◆ **SELECTED TEXT**
How to Buy Stocks
You need to think that when you are buying stocks, you are effectively buying a small part of a company. Before the digital age to buy stocks, you would need to get a piece of advice from a stockbroker. Today things have changed significantly, and you can buy and sell stocks online very quickly with an online broker. Since there are lots of opportunities you might feel overwhelmed and here at TopTradingPlatforms.co.uk, we have decided to provide an excellent and easy guide on how to Buy Stocks.
1 – Set your Stocks Goals
Since you are going to invest money and time on this activity, it is essential that you spend time thinking about why you are considering investing in stocks. What do you want to achieve: do you want to build an emergency fund for the future, do you want to buy a home, investing for retirement?
- It is imperative that you write down your motivation: quantify in pounds and consider how much money you will need to reach for your goals.
Make sure you document your investment goals as this will clarify your thinking and will also help you focus on the trading goal.
2 – Determine your stocks buy time frame
Here you will need to determine for how long you will buy stocks and generally how long you will invest. The longer the investments can stay in place the higher are the possibility of success.
- If you are looking to buy a house in three years then your time frame or ‘investment horizon’ will be quite short. If you are investing to fund your retirement 30 years from now, then your investment horizon is much longer.
Determining how long you are willing for the investment to be in place is very important as you will buy stocks with a different strategy.
3 – Understand your stocks’ risk tolerance
Buying stocks do carry risks. Generally, all investments have risks, and there is always the possibility that you will lose some or all of your capital. Buy stocks is no different: you cannot go into this thinking that you are guaranteed a return as this is not the case. It is therefore critical that you are determining what is called ‘risk tolerance’.
- Before starting the online trading investment ask yourself how much money you are willing to lose if things will go wrong
- Since in most cases the more risk you take, the higher the return, you need to be firm in deciding how much you can effort to lose.
- You shouldn’t be losing sleep at night because of the investment pressure. If trying to achieve your goals is making your life more difficult, review your objectives as it is likely that they are not realistic enough.
4 – Calculate the investments needed to reach your goals
Since the investments results are linked with how much you are willing to invest, it is essential that you calculate the rate of return that you must earn and the investment that you need to reach your targets.

◆ **CHALLENGE**
In the guide on buying stocks, what other name is given for your time frame?

◆ **DATA BLOCK**
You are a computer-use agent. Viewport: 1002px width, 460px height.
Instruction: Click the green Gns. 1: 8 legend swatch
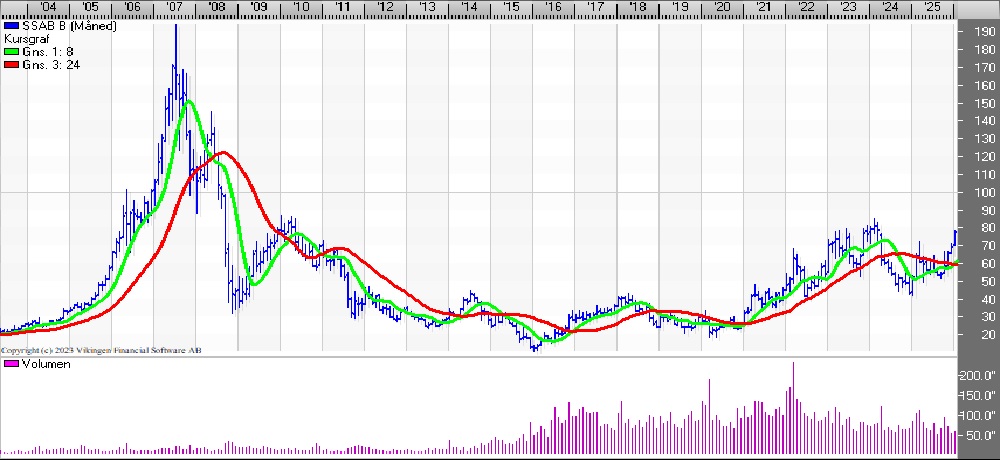pos(10,52)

◆ **RESULT FOR THIS TASK**
Investment horizon